In December, the SEC announced proposed changes to the accredited investor definition that would let more people access private market strategies like private equity. This is a move we support. In fact, with adequate protections in place, we believe the SEC’s proposal could go further in empowering individual investors to access private markets.
Private Markets Offer Significant Growth Opportunities
Over the past 20 years, a fundamental transformation of the public markets has shifted much of the economic growth to private markets. Today there are far more private than public companies, and those companies are staying private longer (and in many cases avoiding going public altogether). As a result, many of the best growth opportunities are in private markets where they are inaccessible to the vast majority of individual investors.
Family offices and institutional investors such as pensions, foundations, and endowments, have long recognized the benefits of investing in private markets. Allocations to private equity of 15% to 40% or more are common among these large, sophisticated investors. Given the success that these institutional investors have enjoyed in the private markets, it should come as no surprise that many are calling for the SEC to level the playing field by broadening access to these opportunities.
The SEC Proposal Emphasizes Knowledge
The SEC’s current proposal for reworking the accredited investor definition would open access to exempt offerings to investors who have attained relevant professional or educational credentials and knowledgeable employees of these funds. It would also allow spousal equivalents to pool assets to meet the accredited investor standard. These are all positive developments.
Because private markets can be complex and illiquid, a strong knowledge base about these strategies is essential, something the first part of the SEC proposal addresses. We believe, however, that individual investors working with an advisor who has the required professional or educational certification could safely opt out of the same certification, provided these clients acknowledge the capital commitment requirements and risk and liquidity characteristics of the fund in question.
Additional Changes Could Benefit Investors
Also critical is making available low-cost, unbiased research on private market fund managers to help advisors and investors make informed choices. The performance dispersion between top- and bottom-performing managers is far greater in private markets than public markets. Fortunately, these private market funds are already well-covered on behalf of institutional investors and family offices. If the eligible investor universe is expanded, it is likely that much of that existing high-quality research would quickly be made available to individual investors and their advisors.
Finally, accredited investors need an appropriate vehicle to access private market funds. Many in the industry have called for the expansion of registered funds to meet this need, but they are challenging to create and administer. As a result, top-tier general partners have little incentive to offer registered products, which limits opportunities for retail investors to access top-quartile managers. Additionally, registered private market funds typically charge significantly higher fees than institutions would pay when investing directly in the same strategy. This erodes the value of private market investments for individual investors.
With relatively minor rule changes, section 3(c)(7) feeder funds, which aggregate smaller investments into a single investment with a private fund manager, could offer a better solution. These funds allow retail investors to participate alongside institutions in private market funds at accessible investment minimums and lower fee structures than registered funds typically charge. Top-quartile managers are far more likely to embrace them – in fact, many already do – because they offer GPs a frictionless way to tap into the retail market. Access to these funds is currently limited to qualified purchasers. If they are made available to accredited investors, it would open the door for more people to invest in high-quality private market funds.

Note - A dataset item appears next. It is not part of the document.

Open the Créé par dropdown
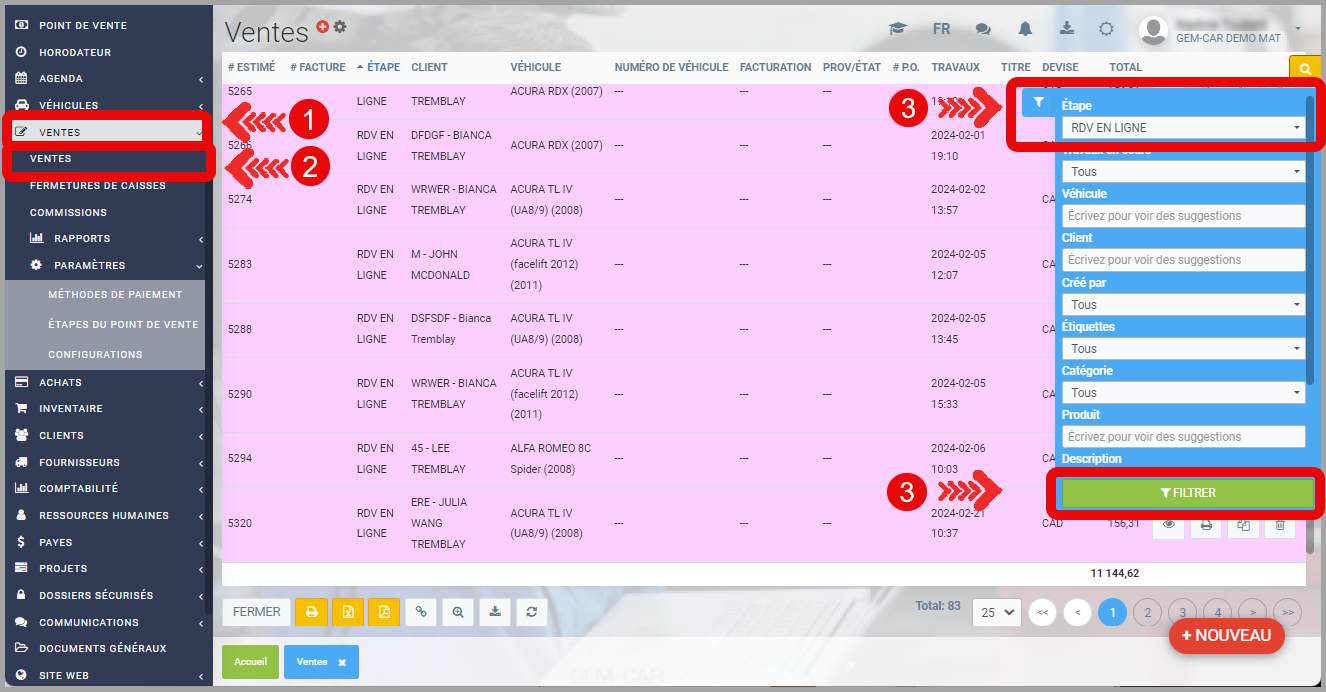Viewport: 1326px width, 692px height. [1183, 305]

Broadening Access to Private Markets May Improve Outcomes
The World Economic Forum estimates that the retirement savings gap is rising $3 trillion annually and will reach $137 trillion by 2050. Expanding access to private markets would allow individuals to consider opportunities currently outside their reach and may result in better portfolio outcomes. With education about the risks and considerations of investing in private markets and increased availability of high-quality research on funds, private equity could become as commonplace in investor portfolios as public stocks and bonds.